Duplicate of What is the maximum length of an url?

+3  A: 

Here are some info, guess it comes from bored people testing ;)

also, see this

kender
+1  A: 

It depends on the browser.

I think it's around 2048 characters in IE. Much longer in Firefox and others.

If you're asking the question for real practical need, then your url is probably too long :-)

Sam Meldrum
+2  A: 

URIs are defined in RFC 3986, and the ABNF syntax is in Appendix A.

There's no limit defined therein for the whole URI, although various parts are constrained in length - e.g. the hostname part is limited by DNS's limit of 255 characters.

However various web servers may barf if you send data that's too long. Similarly web clients may simply be unable to send request strings that are too long.

Alnitak
+1  A: 

(see this answer, copied here)

RFC 2616 (Hypertext Transfer Protocol HTTP/1.1) section 3.2.1 says

The HTTP protocol does not place any a priori limit on the length of
a URI. Servers MUST be able to handle the URI of any resource they serve, and SHOULD be able to handle URIs of unbounded length if they provide GET-based forms that could generate such URIs. A server SHOULD return 414 (Request-URI Too Long) status if a URI is longer than the server can handle (see section 10.4.15).

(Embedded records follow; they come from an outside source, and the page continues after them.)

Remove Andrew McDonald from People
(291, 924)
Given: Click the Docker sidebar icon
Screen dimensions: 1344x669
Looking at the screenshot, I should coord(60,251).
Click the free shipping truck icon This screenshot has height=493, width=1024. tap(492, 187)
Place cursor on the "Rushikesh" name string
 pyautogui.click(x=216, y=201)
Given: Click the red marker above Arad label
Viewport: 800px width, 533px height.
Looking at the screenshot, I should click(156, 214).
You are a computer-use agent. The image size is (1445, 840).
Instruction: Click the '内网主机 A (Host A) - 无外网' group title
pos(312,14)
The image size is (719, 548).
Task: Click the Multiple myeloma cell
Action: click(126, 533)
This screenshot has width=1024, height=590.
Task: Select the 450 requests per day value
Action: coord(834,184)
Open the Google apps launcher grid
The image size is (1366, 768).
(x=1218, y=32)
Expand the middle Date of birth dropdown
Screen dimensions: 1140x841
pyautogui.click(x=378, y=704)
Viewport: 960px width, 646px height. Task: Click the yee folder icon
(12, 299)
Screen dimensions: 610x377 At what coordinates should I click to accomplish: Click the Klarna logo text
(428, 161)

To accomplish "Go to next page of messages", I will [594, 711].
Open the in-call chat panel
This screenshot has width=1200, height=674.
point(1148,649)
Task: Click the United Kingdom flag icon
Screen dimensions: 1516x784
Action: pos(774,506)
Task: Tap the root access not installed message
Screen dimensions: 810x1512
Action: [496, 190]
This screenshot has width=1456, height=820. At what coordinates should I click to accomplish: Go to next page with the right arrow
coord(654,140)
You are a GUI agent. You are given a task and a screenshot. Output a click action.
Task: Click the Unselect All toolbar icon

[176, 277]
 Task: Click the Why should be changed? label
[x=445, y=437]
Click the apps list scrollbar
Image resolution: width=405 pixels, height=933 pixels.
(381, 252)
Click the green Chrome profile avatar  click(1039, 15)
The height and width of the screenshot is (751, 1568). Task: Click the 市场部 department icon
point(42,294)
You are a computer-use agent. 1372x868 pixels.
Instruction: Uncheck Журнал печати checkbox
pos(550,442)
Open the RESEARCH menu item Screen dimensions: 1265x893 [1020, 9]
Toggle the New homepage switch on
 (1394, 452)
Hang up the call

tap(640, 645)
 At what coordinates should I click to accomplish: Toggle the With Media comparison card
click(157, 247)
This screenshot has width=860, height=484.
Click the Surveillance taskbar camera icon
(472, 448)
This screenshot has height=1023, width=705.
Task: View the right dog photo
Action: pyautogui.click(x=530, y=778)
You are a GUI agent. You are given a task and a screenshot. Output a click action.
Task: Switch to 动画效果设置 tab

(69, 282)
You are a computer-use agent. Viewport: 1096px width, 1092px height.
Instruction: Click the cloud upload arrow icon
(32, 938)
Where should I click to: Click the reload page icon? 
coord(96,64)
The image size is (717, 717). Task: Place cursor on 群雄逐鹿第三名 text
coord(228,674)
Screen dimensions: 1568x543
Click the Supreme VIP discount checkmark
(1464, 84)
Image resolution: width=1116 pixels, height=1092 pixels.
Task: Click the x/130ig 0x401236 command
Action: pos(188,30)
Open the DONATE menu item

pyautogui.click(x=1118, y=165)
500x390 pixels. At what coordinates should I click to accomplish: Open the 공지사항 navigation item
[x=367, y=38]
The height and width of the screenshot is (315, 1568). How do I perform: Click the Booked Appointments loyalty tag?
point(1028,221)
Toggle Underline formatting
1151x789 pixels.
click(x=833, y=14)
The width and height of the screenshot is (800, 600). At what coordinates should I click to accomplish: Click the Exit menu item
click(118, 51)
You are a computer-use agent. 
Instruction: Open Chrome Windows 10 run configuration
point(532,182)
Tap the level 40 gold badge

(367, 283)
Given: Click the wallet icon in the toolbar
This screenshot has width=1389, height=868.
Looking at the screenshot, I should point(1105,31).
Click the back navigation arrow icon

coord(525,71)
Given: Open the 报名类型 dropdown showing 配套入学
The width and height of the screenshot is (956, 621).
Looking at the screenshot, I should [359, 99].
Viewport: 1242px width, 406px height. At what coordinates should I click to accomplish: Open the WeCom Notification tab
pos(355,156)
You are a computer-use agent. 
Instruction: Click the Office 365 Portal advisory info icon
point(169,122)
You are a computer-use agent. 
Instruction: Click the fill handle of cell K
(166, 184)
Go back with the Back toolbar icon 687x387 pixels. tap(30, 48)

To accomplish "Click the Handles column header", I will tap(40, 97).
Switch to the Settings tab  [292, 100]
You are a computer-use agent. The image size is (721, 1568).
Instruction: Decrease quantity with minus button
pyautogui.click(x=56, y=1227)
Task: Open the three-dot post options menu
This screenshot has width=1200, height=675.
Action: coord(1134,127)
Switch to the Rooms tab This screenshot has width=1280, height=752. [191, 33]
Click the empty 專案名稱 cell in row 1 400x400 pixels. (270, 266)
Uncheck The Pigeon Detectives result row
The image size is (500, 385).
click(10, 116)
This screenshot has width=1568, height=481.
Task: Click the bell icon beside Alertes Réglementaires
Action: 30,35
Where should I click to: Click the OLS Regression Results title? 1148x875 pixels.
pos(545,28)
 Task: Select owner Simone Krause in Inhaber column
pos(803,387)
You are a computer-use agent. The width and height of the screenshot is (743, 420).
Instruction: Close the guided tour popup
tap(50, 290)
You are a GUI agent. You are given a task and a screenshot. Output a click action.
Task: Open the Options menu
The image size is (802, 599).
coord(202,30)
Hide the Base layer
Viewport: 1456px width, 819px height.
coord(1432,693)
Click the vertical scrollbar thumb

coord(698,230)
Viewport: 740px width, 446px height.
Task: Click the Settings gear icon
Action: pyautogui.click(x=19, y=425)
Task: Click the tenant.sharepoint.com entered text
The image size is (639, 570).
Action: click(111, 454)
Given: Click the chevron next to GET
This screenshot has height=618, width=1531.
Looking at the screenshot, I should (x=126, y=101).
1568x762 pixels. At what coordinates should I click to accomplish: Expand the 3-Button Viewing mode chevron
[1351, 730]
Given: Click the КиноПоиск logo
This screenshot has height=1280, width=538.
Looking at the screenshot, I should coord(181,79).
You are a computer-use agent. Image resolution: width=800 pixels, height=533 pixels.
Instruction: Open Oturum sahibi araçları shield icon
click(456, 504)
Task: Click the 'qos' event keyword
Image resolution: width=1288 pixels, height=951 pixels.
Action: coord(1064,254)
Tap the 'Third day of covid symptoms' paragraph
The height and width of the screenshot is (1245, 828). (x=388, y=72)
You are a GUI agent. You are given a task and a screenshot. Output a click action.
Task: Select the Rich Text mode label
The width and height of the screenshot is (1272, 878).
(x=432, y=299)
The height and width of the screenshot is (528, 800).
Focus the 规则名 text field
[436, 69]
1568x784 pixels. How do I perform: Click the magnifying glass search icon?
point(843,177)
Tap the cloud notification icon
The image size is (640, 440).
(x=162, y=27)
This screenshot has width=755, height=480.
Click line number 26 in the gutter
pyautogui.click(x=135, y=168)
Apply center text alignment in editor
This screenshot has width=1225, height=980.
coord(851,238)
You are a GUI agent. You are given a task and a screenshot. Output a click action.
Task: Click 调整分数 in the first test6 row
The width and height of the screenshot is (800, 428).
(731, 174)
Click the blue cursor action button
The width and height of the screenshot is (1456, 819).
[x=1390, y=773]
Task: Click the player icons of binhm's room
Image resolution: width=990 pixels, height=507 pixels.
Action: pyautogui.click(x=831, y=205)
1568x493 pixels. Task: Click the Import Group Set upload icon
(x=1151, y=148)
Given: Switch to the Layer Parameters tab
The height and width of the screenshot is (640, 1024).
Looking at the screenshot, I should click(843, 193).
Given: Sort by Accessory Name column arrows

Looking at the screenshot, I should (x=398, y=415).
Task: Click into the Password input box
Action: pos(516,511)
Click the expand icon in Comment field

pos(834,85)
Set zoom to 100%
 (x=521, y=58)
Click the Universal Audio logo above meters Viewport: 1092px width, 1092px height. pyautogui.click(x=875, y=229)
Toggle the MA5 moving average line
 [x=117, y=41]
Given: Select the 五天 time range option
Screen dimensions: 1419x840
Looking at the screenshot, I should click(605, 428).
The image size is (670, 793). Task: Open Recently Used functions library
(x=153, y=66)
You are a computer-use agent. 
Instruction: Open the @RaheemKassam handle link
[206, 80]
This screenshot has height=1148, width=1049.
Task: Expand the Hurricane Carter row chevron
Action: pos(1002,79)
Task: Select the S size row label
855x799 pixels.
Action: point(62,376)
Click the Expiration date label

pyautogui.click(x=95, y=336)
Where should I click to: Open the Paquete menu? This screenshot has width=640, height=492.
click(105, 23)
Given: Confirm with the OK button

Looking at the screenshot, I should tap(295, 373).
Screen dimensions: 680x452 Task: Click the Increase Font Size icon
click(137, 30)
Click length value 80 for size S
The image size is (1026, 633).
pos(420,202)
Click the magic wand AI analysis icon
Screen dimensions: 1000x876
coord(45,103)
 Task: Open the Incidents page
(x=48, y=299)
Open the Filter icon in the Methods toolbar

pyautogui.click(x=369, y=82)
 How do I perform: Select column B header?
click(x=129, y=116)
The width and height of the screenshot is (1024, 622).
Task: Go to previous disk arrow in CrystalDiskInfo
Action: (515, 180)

Note: Servers ought to be cautious about depending on URI lengths above 255 bytes, because some older client or proxy implementations might not properly support these lengths.

That's what the standards say. For the reality, see this research over at boutell.com to see what individual browser and server implementations will support. It's worth a read, but the executive summary is:

Extremely long URLs are usually a mistake. URLs over 2,000 characters will not work in the most popular web browser. Don't use them if you intend your site to work for the majority of Internet users.

Paul Dixon
Note that the latest editor's draft of the revised HTTP specification drops the cited Note.